**WHAT YOU SHOULD DO:** The expected answer is all of the entries, written out exactly.

**ENTRIES SUPPLIED:**

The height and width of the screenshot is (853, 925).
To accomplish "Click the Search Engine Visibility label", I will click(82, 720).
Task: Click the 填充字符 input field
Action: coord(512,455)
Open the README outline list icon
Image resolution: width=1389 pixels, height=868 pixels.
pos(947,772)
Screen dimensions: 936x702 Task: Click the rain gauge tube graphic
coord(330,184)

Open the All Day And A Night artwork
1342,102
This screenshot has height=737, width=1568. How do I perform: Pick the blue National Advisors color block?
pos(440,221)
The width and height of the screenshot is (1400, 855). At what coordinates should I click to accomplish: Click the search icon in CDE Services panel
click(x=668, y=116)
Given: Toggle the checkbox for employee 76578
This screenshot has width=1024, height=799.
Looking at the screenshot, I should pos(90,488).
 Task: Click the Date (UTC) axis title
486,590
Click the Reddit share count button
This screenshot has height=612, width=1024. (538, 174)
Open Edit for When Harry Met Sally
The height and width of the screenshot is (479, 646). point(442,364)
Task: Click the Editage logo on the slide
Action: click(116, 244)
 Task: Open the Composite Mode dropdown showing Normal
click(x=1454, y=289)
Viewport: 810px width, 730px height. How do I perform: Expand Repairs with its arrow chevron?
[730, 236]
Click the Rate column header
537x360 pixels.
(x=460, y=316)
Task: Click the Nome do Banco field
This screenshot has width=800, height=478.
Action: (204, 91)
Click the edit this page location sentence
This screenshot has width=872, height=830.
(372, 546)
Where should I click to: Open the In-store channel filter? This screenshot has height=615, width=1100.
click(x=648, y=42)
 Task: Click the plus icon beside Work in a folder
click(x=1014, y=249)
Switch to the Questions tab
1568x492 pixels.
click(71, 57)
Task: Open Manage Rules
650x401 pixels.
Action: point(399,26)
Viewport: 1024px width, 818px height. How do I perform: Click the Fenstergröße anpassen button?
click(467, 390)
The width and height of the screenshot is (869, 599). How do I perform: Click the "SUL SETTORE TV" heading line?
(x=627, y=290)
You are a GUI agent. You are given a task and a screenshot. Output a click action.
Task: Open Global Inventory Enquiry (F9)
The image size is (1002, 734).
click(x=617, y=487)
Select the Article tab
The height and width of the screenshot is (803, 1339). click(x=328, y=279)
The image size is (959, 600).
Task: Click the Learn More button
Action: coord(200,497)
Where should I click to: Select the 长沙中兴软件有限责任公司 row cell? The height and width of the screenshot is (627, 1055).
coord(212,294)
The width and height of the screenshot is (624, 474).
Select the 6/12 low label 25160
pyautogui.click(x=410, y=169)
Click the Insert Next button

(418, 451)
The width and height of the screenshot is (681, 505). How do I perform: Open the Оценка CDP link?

**OUTPUT FOR THIS TASK:**
The height and width of the screenshot is (853, 925).
To accomplish "Click the Search Engine Visibility label", I will click(82, 720).
Task: Click the 填充字符 input field
Action: coord(512,455)
Open the README outline list icon
Image resolution: width=1389 pixels, height=868 pixels.
pos(947,772)
Screen dimensions: 936x702 Task: Click the rain gauge tube graphic
coord(330,184)

Open the All Day And A Night artwork
1342,102
This screenshot has height=737, width=1568. How do I perform: Pick the blue National Advisors color block?
pos(440,221)
The width and height of the screenshot is (1400, 855). At what coordinates should I click to accomplish: Click the search icon in CDE Services panel
click(x=668, y=116)
Given: Toggle the checkbox for employee 76578
This screenshot has width=1024, height=799.
Looking at the screenshot, I should pos(90,488).
 Task: Click the Date (UTC) axis title
486,590
Click the Reddit share count button
This screenshot has height=612, width=1024. (538, 174)
Open Edit for When Harry Met Sally
The height and width of the screenshot is (479, 646). point(442,364)
Task: Click the Editage logo on the slide
Action: click(116, 244)
 Task: Open the Composite Mode dropdown showing Normal
click(x=1454, y=289)
Viewport: 810px width, 730px height. How do I perform: Expand Repairs with its arrow chevron?
[730, 236]
Click the Rate column header
537x360 pixels.
(x=460, y=316)
Task: Click the Nome do Banco field
This screenshot has width=800, height=478.
Action: (204, 91)
Click the edit this page location sentence
This screenshot has width=872, height=830.
(372, 546)
Where should I click to: Open the In-store channel filter? This screenshot has height=615, width=1100.
click(x=648, y=42)
 Task: Click the plus icon beside Work in a folder
click(x=1014, y=249)
Switch to the Questions tab
1568x492 pixels.
click(71, 57)
Task: Open Manage Rules
650x401 pixels.
Action: point(399,26)
Viewport: 1024px width, 818px height. How do I perform: Click the Fenstergröße anpassen button?
click(467, 390)
The width and height of the screenshot is (869, 599). How do I perform: Click the "SUL SETTORE TV" heading line?
(x=627, y=290)
You are a GUI agent. You are given a task and a screenshot. Output a click action.
Task: Open Global Inventory Enquiry (F9)
The image size is (1002, 734).
click(x=617, y=487)
Select the Article tab
The height and width of the screenshot is (803, 1339). click(x=328, y=279)
The image size is (959, 600).
Task: Click the Learn More button
Action: coord(200,497)
Where should I click to: Select the 长沙中兴软件有限责任公司 row cell? The height and width of the screenshot is (627, 1055).
coord(212,294)
The width and height of the screenshot is (624, 474).
Select the 6/12 low label 25160
pyautogui.click(x=410, y=169)
Click the Insert Next button

(418, 451)
The width and height of the screenshot is (681, 505). How do I perform: Open the Оценка CDP link?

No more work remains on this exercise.